- **What the task requires**
Retyping the entire listing exactly is the task.

- **Data records**
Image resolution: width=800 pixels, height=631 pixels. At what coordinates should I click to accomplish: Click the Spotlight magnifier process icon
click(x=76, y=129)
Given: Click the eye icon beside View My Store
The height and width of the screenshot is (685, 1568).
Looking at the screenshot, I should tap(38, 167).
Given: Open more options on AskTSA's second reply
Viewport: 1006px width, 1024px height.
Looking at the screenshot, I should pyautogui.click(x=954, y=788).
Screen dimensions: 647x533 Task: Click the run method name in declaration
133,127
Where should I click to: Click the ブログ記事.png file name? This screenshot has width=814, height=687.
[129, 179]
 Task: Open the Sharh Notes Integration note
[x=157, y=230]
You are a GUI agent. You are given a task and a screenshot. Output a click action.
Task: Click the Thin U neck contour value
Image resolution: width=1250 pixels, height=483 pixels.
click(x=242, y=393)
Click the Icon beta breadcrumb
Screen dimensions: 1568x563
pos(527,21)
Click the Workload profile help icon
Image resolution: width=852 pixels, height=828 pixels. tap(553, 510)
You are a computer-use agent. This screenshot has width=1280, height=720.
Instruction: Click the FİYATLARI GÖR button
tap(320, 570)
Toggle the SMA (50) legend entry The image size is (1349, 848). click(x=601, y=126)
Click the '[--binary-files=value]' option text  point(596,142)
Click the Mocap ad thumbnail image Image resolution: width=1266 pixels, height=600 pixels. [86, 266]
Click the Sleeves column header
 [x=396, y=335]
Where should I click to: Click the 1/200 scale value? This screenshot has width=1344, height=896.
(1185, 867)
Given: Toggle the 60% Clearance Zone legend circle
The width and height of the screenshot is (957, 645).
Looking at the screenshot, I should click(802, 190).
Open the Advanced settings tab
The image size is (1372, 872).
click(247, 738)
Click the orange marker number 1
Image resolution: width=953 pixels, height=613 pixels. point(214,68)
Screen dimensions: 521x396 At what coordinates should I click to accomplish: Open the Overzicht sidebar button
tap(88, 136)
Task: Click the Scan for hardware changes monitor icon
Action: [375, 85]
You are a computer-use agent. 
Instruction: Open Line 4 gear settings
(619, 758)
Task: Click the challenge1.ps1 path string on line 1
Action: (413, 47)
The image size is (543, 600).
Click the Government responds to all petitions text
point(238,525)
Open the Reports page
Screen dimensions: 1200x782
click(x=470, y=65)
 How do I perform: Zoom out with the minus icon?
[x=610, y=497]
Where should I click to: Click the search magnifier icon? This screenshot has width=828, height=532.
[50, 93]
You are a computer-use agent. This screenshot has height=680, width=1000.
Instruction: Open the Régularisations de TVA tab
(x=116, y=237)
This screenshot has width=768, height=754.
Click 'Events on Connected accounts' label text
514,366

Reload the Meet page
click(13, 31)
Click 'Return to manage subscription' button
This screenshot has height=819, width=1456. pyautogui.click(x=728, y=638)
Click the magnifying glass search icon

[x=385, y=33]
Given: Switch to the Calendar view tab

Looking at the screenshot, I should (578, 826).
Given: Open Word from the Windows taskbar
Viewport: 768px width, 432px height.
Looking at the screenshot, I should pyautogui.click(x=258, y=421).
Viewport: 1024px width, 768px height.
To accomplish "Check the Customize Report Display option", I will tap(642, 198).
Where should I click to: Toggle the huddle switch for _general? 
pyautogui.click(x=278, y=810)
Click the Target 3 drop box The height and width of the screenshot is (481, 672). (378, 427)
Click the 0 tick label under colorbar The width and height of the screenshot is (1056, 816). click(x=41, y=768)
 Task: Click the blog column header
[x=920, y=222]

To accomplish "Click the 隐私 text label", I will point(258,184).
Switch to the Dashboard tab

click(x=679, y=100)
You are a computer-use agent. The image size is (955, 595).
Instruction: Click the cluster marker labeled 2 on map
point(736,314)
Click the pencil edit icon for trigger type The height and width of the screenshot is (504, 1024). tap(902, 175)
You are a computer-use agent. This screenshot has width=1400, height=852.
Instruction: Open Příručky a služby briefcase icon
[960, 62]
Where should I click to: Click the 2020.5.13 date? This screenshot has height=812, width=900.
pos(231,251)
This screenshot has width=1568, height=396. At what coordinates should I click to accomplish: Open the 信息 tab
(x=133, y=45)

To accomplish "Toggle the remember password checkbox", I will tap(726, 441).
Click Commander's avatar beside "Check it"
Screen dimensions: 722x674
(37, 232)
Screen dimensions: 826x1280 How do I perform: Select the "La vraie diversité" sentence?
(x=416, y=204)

- **Task answer**
Image resolution: width=800 pixels, height=631 pixels. At what coordinates should I click to accomplish: Click the Spotlight magnifier process icon
click(x=76, y=129)
Given: Click the eye icon beside View My Store
The height and width of the screenshot is (685, 1568).
Looking at the screenshot, I should tap(38, 167).
Given: Open more options on AskTSA's second reply
Viewport: 1006px width, 1024px height.
Looking at the screenshot, I should pyautogui.click(x=954, y=788).
Screen dimensions: 647x533 Task: Click the run method name in declaration
133,127
Where should I click to: Click the ブログ記事.png file name? This screenshot has width=814, height=687.
[129, 179]
 Task: Open the Sharh Notes Integration note
[x=157, y=230]
You are a GUI agent. You are given a task and a screenshot. Output a click action.
Task: Click the Thin U neck contour value
Image resolution: width=1250 pixels, height=483 pixels.
click(x=242, y=393)
Click the Icon beta breadcrumb
Screen dimensions: 1568x563
pos(527,21)
Click the Workload profile help icon
Image resolution: width=852 pixels, height=828 pixels. tap(553, 510)
You are a computer-use agent. This screenshot has width=1280, height=720.
Instruction: Click the FİYATLARI GÖR button
tap(320, 570)
Toggle the SMA (50) legend entry The image size is (1349, 848). click(x=601, y=126)
Click the '[--binary-files=value]' option text  point(596,142)
Click the Mocap ad thumbnail image Image resolution: width=1266 pixels, height=600 pixels. [86, 266]
Click the Sleeves column header
 [x=396, y=335]
Where should I click to: Click the 1/200 scale value? This screenshot has width=1344, height=896.
(1185, 867)
Given: Toggle the 60% Clearance Zone legend circle
The width and height of the screenshot is (957, 645).
Looking at the screenshot, I should click(802, 190).
Open the Advanced settings tab
The image size is (1372, 872).
click(247, 738)
Click the orange marker number 1
Image resolution: width=953 pixels, height=613 pixels. point(214,68)
Screen dimensions: 521x396 At what coordinates should I click to accomplish: Open the Overzicht sidebar button
tap(88, 136)
Task: Click the Scan for hardware changes monitor icon
Action: [375, 85]
You are a computer-use agent. 
Instruction: Open Line 4 gear settings
(619, 758)
Task: Click the challenge1.ps1 path string on line 1
Action: (413, 47)
The image size is (543, 600).
Click the Government responds to all petitions text
point(238,525)
Open the Reports page
Screen dimensions: 1200x782
click(x=470, y=65)
 How do I perform: Zoom out with the minus icon?
[x=610, y=497]
Where should I click to: Click the search magnifier icon? This screenshot has width=828, height=532.
[50, 93]
You are a computer-use agent. This screenshot has height=680, width=1000.
Instruction: Open the Régularisations de TVA tab
(x=116, y=237)
This screenshot has width=768, height=754.
Click 'Events on Connected accounts' label text
514,366

Reload the Meet page
click(13, 31)
Click 'Return to manage subscription' button
This screenshot has height=819, width=1456. pyautogui.click(x=728, y=638)
Click the magnifying glass search icon

[x=385, y=33]
Given: Switch to the Calendar view tab

Looking at the screenshot, I should (578, 826).
Given: Open Word from the Windows taskbar
Viewport: 768px width, 432px height.
Looking at the screenshot, I should pyautogui.click(x=258, y=421).
Viewport: 1024px width, 768px height.
To accomplish "Check the Customize Report Display option", I will tap(642, 198).
Where should I click to: Toggle the huddle switch for _general? 
pyautogui.click(x=278, y=810)
Click the Target 3 drop box The height and width of the screenshot is (481, 672). (378, 427)
Click the 0 tick label under colorbar The width and height of the screenshot is (1056, 816). click(x=41, y=768)
 Task: Click the blog column header
[x=920, y=222]

To accomplish "Click the 隐私 text label", I will point(258,184).
Switch to the Dashboard tab

click(x=679, y=100)
You are a computer-use agent. The image size is (955, 595).
Instruction: Click the cluster marker labeled 2 on map
point(736,314)
Click the pencil edit icon for trigger type The height and width of the screenshot is (504, 1024). tap(902, 175)
You are a computer-use agent. This screenshot has width=1400, height=852.
Instruction: Open Příručky a služby briefcase icon
[960, 62]
Where should I click to: Click the 2020.5.13 date? This screenshot has height=812, width=900.
pos(231,251)
This screenshot has width=1568, height=396. At what coordinates should I click to accomplish: Open the 信息 tab
(x=133, y=45)

To accomplish "Toggle the remember password checkbox", I will tap(726, 441).
Click Commander's avatar beside "Check it"
Screen dimensions: 722x674
(37, 232)
Screen dimensions: 826x1280 How do I perform: Select the "La vraie diversité" sentence?
(x=416, y=204)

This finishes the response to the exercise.